● **TASK DIRECTIONS**
Reproduce the records below in their entirety, character for character.

Dataset entries
* * *
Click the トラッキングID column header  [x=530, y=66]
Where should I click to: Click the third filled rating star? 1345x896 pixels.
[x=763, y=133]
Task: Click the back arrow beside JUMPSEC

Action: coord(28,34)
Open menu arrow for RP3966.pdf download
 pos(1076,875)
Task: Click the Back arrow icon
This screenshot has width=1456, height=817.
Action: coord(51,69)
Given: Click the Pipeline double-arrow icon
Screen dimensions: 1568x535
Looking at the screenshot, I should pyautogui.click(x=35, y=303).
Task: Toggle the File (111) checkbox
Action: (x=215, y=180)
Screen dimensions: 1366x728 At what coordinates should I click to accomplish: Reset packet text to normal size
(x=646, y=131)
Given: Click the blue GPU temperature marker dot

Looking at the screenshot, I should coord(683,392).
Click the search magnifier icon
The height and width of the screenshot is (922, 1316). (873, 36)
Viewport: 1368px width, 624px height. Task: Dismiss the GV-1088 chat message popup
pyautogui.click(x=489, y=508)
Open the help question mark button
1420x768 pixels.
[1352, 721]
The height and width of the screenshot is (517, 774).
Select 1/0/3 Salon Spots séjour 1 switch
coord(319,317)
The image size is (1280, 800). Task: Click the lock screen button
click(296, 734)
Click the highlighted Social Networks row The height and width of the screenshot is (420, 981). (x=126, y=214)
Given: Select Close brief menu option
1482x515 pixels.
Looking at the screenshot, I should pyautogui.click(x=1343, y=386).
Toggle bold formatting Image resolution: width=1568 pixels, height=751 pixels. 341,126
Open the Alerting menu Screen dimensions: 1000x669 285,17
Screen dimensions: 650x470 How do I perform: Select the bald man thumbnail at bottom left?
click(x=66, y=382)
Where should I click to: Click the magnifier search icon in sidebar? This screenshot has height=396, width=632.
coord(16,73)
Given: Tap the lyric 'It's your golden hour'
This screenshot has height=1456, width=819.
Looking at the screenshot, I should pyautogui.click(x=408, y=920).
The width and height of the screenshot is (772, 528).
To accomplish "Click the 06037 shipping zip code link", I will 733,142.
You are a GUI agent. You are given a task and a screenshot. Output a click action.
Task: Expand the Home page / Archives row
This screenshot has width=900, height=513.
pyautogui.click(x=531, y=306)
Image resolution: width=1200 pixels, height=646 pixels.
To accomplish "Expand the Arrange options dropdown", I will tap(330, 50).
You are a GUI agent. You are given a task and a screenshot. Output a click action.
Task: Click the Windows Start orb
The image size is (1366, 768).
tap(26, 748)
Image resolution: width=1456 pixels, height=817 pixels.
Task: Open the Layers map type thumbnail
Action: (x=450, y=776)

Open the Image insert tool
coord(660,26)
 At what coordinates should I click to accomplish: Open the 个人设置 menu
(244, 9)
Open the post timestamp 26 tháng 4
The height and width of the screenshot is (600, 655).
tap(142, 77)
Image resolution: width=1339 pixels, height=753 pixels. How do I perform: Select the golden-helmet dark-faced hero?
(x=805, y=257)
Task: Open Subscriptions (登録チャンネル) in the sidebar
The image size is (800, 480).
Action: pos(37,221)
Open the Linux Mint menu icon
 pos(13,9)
* * *
● **EXERCISE RESPONSE**
Click the トラッキングID column header  [x=530, y=66]
Where should I click to: Click the third filled rating star? 1345x896 pixels.
[x=763, y=133]
Task: Click the back arrow beside JUMPSEC

Action: coord(28,34)
Open menu arrow for RP3966.pdf download
 pos(1076,875)
Task: Click the Back arrow icon
This screenshot has width=1456, height=817.
Action: coord(51,69)
Given: Click the Pipeline double-arrow icon
Screen dimensions: 1568x535
Looking at the screenshot, I should pyautogui.click(x=35, y=303).
Task: Toggle the File (111) checkbox
Action: (x=215, y=180)
Screen dimensions: 1366x728 At what coordinates should I click to accomplish: Reset packet text to normal size
(x=646, y=131)
Given: Click the blue GPU temperature marker dot

Looking at the screenshot, I should coord(683,392).
Click the search magnifier icon
The height and width of the screenshot is (922, 1316). (873, 36)
Viewport: 1368px width, 624px height. Task: Dismiss the GV-1088 chat message popup
pyautogui.click(x=489, y=508)
Open the help question mark button
1420x768 pixels.
[1352, 721]
The height and width of the screenshot is (517, 774).
Select 1/0/3 Salon Spots séjour 1 switch
coord(319,317)
The image size is (1280, 800). Task: Click the lock screen button
click(296, 734)
Click the highlighted Social Networks row The height and width of the screenshot is (420, 981). (x=126, y=214)
Given: Select Close brief menu option
1482x515 pixels.
Looking at the screenshot, I should pyautogui.click(x=1343, y=386).
Toggle bold formatting Image resolution: width=1568 pixels, height=751 pixels. 341,126
Open the Alerting menu Screen dimensions: 1000x669 285,17
Screen dimensions: 650x470 How do I perform: Select the bald man thumbnail at bottom left?
click(x=66, y=382)
Where should I click to: Click the magnifier search icon in sidebar? This screenshot has height=396, width=632.
coord(16,73)
Given: Tap the lyric 'It's your golden hour'
This screenshot has height=1456, width=819.
Looking at the screenshot, I should pyautogui.click(x=408, y=920).
The width and height of the screenshot is (772, 528).
To accomplish "Click the 06037 shipping zip code link", I will 733,142.
You are a GUI agent. You are given a task and a screenshot. Output a click action.
Task: Expand the Home page / Archives row
This screenshot has width=900, height=513.
pyautogui.click(x=531, y=306)
Image resolution: width=1200 pixels, height=646 pixels.
To accomplish "Expand the Arrange options dropdown", I will tap(330, 50).
You are a GUI agent. You are given a task and a screenshot. Output a click action.
Task: Click the Windows Start orb
The image size is (1366, 768).
tap(26, 748)
Image resolution: width=1456 pixels, height=817 pixels.
Task: Open the Layers map type thumbnail
Action: (x=450, y=776)

Open the Image insert tool
coord(660,26)
 At what coordinates should I click to accomplish: Open the 个人设置 menu
(244, 9)
Open the post timestamp 26 tháng 4
The height and width of the screenshot is (600, 655).
tap(142, 77)
Image resolution: width=1339 pixels, height=753 pixels. How do I perform: Select the golden-helmet dark-faced hero?
(x=805, y=257)
Task: Open Subscriptions (登録チャンネル) in the sidebar
The image size is (800, 480).
Action: pos(37,221)
Open the Linux Mint menu icon
 pos(13,9)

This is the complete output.